(Stored records)
[Start of section]

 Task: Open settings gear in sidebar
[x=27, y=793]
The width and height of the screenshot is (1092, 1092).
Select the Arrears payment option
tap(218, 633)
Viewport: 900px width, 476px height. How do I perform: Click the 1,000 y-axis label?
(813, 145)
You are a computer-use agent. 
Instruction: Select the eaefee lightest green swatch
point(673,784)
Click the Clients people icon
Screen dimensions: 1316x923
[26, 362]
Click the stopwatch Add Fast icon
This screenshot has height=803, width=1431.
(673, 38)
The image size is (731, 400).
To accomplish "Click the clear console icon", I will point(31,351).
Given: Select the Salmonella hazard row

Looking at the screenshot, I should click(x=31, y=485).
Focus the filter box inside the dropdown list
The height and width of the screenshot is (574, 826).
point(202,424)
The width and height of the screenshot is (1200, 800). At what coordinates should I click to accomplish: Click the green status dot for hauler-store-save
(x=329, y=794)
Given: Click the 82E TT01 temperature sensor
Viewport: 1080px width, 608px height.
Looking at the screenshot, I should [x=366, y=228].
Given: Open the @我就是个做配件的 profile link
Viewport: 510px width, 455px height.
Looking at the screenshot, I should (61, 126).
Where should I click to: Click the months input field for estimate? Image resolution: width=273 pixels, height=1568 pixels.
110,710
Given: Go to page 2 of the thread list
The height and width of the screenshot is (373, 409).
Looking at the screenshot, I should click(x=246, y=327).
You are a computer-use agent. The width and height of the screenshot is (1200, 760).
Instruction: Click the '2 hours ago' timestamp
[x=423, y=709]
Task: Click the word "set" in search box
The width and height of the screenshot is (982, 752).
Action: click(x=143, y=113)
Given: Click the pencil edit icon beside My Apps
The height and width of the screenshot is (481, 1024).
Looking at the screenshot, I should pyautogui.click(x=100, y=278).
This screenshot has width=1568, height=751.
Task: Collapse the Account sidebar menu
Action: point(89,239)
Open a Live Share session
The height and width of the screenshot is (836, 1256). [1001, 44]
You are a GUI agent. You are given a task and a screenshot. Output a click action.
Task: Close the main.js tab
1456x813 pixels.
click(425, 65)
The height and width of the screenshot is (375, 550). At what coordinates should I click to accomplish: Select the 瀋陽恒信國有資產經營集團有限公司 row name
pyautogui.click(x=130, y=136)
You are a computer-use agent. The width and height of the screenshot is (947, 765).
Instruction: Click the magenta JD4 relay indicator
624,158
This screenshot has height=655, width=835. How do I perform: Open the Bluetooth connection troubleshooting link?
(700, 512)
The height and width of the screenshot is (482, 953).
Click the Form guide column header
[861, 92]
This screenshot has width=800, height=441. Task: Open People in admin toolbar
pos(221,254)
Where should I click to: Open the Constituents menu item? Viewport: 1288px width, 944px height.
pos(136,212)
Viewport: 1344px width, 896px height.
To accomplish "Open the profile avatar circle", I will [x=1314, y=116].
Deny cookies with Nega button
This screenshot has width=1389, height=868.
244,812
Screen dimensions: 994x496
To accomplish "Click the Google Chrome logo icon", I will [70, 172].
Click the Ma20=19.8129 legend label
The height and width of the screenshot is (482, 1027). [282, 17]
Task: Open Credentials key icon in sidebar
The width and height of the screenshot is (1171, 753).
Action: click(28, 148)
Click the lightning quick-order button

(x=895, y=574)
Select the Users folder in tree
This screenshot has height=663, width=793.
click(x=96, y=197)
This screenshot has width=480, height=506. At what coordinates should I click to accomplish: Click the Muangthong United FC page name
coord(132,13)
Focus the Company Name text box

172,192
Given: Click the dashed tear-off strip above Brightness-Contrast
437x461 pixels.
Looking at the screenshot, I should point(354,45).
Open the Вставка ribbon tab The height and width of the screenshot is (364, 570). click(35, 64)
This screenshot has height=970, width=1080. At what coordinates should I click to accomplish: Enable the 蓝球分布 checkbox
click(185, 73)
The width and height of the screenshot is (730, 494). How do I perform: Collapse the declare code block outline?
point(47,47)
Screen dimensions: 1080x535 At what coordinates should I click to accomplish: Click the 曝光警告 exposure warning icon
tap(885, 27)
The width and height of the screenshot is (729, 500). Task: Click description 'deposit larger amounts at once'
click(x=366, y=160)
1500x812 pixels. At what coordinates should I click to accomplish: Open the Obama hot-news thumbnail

[End of section]

| EXERCISE DETAILS |
From the entries, report every line in which the string "list" occurs.

| FINISHED TASK |
Focus the filter box inside the dropdown list
Given: Go to page 2 of the thread list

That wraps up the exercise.